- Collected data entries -

^^^^

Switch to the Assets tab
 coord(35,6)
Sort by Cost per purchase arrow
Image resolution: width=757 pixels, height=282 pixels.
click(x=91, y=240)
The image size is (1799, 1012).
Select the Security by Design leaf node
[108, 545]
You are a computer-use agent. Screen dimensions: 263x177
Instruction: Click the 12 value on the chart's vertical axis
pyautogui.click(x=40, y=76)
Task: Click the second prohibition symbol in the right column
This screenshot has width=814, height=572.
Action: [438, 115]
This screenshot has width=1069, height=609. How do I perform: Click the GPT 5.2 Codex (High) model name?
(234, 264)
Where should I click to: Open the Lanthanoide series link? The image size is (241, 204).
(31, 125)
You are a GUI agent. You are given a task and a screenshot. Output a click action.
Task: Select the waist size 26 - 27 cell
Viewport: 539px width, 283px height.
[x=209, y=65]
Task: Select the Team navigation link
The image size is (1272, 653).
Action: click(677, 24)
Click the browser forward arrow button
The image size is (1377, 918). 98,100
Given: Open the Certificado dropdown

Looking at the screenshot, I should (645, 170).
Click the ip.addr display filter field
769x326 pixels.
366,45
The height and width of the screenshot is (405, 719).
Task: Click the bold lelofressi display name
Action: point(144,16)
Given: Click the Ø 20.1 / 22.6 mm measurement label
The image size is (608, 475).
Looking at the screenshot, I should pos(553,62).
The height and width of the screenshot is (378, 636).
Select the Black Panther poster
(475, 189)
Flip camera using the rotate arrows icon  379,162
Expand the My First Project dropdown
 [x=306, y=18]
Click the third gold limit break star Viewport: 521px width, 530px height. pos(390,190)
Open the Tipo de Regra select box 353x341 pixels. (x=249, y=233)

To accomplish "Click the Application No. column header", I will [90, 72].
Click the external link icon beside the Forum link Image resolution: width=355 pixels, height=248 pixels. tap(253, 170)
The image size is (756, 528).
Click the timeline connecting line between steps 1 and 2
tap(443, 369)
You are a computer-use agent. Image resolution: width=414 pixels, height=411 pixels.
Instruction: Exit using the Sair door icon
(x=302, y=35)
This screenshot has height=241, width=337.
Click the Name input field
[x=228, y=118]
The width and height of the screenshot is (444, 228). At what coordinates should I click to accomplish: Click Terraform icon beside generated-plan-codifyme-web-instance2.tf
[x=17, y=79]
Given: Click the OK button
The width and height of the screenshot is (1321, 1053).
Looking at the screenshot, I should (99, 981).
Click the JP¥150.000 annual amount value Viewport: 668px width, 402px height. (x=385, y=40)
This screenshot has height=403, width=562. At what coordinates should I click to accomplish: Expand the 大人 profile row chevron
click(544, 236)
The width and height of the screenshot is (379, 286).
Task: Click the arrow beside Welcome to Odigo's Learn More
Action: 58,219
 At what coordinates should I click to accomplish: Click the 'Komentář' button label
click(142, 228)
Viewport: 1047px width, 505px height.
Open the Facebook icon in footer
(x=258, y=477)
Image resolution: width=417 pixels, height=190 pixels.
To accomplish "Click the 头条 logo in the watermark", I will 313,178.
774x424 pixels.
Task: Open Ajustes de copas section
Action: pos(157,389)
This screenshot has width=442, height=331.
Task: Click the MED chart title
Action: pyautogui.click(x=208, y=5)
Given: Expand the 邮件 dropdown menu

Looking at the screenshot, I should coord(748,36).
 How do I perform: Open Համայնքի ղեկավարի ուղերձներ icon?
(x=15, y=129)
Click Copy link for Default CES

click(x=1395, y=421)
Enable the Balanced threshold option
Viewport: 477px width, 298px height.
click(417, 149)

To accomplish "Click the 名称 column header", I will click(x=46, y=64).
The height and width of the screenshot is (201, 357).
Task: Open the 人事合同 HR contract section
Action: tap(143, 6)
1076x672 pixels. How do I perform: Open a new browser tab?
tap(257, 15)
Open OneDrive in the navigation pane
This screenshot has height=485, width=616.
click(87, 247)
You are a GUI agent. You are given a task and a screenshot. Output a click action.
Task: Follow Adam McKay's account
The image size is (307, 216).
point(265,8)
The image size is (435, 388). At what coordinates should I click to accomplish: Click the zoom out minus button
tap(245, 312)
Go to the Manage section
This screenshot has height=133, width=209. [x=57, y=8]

^^^^

- WHAT YOU WILL DO -
State the number of lines in the data above containing the string "computer" and nothing more.

- SOLVED PROBLEM -
2